I frequently have trouble going to bed. Want to do "just one more thing". Corollary, I'm sure, to the morning ritual of "five more minutes". I end up emailing or texting myself story or blog post ideas (like this one), dog groaning to sleep next to me, phone too close to my face in the dark because I've taken out my contacts.
I discovered, quite by accident, that while my phone has a miniature version of Word on it, there is no way to, using the Word app, send the file to myself. There is, however, a way to have my phone read it to me, which was startling to find out in the dark one evening. Text to voice programs tend to be fun, when one uses them voluntarily. Listening to the little robo voices can lend interesting perspective. And they are unforgiving if your sentences are crap.

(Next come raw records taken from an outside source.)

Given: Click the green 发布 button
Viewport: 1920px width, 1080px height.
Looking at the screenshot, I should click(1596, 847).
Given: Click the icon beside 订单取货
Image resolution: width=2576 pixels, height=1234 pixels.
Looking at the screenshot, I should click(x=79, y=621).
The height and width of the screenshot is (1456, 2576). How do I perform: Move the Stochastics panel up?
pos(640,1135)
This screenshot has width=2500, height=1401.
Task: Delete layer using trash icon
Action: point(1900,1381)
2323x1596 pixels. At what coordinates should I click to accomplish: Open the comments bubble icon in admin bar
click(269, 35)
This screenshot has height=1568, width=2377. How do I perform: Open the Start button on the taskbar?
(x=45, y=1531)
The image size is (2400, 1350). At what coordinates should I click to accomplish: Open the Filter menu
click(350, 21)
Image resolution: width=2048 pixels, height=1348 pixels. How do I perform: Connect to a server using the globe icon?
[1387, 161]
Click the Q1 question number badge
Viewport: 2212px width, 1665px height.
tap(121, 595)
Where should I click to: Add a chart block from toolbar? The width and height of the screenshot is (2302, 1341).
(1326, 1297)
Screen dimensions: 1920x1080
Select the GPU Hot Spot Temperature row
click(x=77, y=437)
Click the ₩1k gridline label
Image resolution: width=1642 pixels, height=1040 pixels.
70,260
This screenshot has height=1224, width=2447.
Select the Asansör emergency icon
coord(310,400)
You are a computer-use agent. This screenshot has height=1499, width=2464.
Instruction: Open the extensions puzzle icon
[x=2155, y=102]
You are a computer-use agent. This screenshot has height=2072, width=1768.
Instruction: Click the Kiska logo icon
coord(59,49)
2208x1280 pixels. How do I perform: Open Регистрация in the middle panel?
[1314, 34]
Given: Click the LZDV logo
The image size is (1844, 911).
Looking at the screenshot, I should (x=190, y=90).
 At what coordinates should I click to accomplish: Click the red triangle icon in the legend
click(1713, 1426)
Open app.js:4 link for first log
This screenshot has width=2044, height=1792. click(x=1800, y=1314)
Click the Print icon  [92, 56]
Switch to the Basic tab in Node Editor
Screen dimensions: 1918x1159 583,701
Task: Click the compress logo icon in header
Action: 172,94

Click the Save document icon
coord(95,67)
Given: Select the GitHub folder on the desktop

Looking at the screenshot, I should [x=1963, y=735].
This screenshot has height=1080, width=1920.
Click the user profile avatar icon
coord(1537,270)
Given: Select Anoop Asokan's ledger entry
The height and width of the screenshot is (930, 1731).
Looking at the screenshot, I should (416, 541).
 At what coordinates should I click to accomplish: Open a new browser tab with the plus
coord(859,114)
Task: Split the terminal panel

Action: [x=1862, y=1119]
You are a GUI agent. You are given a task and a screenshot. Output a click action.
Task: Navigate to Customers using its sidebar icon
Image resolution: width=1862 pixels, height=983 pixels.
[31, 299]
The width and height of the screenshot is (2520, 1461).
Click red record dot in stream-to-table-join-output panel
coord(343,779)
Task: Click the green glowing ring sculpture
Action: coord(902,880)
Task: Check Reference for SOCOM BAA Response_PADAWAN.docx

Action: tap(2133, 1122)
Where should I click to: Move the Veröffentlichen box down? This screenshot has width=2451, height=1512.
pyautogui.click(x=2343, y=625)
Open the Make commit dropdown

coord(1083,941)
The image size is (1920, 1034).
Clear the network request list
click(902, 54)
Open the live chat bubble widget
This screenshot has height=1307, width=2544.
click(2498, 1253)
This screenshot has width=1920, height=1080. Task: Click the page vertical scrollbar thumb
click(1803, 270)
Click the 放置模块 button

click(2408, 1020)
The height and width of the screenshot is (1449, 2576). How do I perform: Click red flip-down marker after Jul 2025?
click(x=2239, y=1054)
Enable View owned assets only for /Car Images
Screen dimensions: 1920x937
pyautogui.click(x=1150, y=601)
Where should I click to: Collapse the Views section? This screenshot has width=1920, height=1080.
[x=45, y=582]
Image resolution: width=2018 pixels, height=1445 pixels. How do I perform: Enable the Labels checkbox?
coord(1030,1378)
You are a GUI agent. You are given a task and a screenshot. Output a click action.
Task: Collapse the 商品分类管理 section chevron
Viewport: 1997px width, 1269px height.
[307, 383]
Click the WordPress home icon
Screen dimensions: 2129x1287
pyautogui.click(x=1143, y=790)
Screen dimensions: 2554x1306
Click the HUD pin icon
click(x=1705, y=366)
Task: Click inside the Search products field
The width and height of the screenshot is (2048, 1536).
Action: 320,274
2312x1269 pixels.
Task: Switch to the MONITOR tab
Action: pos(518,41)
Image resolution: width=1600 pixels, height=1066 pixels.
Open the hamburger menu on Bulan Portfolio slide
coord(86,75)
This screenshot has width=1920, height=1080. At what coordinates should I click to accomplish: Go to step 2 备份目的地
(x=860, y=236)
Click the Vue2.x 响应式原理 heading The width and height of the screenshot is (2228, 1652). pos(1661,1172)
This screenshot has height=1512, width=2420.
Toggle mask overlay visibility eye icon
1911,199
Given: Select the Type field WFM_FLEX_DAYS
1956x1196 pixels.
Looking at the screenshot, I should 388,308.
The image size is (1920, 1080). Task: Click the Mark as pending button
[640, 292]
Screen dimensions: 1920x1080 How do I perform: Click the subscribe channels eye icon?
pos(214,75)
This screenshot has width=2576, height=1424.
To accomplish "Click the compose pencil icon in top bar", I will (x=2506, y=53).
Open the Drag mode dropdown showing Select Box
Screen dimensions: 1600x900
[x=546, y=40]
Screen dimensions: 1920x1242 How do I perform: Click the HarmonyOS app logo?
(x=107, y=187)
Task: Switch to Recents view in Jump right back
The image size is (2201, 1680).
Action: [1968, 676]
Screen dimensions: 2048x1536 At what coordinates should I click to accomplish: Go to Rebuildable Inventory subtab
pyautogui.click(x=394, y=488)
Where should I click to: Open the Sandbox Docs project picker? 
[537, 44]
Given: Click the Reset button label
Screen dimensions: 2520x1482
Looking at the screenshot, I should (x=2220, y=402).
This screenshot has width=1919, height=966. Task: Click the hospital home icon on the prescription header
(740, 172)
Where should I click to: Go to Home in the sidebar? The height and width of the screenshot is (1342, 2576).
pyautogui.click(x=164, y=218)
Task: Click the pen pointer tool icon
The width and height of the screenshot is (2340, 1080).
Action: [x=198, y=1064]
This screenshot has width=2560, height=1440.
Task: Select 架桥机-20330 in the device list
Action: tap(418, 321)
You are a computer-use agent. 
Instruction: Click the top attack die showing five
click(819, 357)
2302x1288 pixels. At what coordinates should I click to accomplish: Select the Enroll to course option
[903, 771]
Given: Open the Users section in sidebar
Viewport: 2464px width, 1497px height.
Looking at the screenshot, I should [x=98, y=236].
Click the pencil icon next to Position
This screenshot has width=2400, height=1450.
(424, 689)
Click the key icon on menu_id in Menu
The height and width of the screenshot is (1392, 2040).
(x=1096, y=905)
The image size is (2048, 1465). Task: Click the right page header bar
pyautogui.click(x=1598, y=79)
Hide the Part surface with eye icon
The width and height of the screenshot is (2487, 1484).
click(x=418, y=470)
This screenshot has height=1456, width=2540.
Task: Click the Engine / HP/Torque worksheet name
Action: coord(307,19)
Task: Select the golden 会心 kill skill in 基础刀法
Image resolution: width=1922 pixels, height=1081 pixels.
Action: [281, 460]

Funny thing, though. In those dim days a few years back when Limewire was still legal, I got a copy of Ginsberg reading "Howl" at some university or another. It was amazing, because "Howl" is always amazing, but it was also interesting because he sounded somewhat like a text to voice program. Obviously, there was a depth of feeling in Ginsberg's voice that I have yet to hear one of those canned voices replicate. I'm still wrapping my head around "Howl", even all these years later (though I can recite the beginning of it from memory), and I hesitate to declare what emotions I think those were necessarily. A certain defiance, but also a certain level of wistfulness. It's a unifying poem at times, particularly in the third part, with the "I'm with you in Rockland" refrain (which I've seen, on the Internet, make a neat tattoo).
The "I'm with you in Rockland" part makes me think of other...mental hospital? Sanitorium? poems. "Flee on your Donkey" and "The Music Swims Back to Me", both by Anne Sexton, both just as wistful. There's also a disarming level of frankness in Ginsberg's work, and Sexton's, that can at times make you check to see if anybody's watching you read. Or make you check to see if your fly is done or whatever.
Poetry, even if I don't like it so much, is so very naked at times. It lays you bare, past the clothing, flays you right down to the bone.Fiction, though I dearly love it and feel actually comfortable writing it, still leaves you a shirt at least. Most of the time. I think because it's longer it gives you time to catch your breath, adjust your mask.
This isn't to say there aren't fictional pieces like poetry. Sometimes the language a writer uses is just so. You savor it, rolling the words over in your mind like a smooth stone, or a new vintage at a wine tasting. You explore what they evoke. It's hard to maintain that paragraph after paragraph, page after page.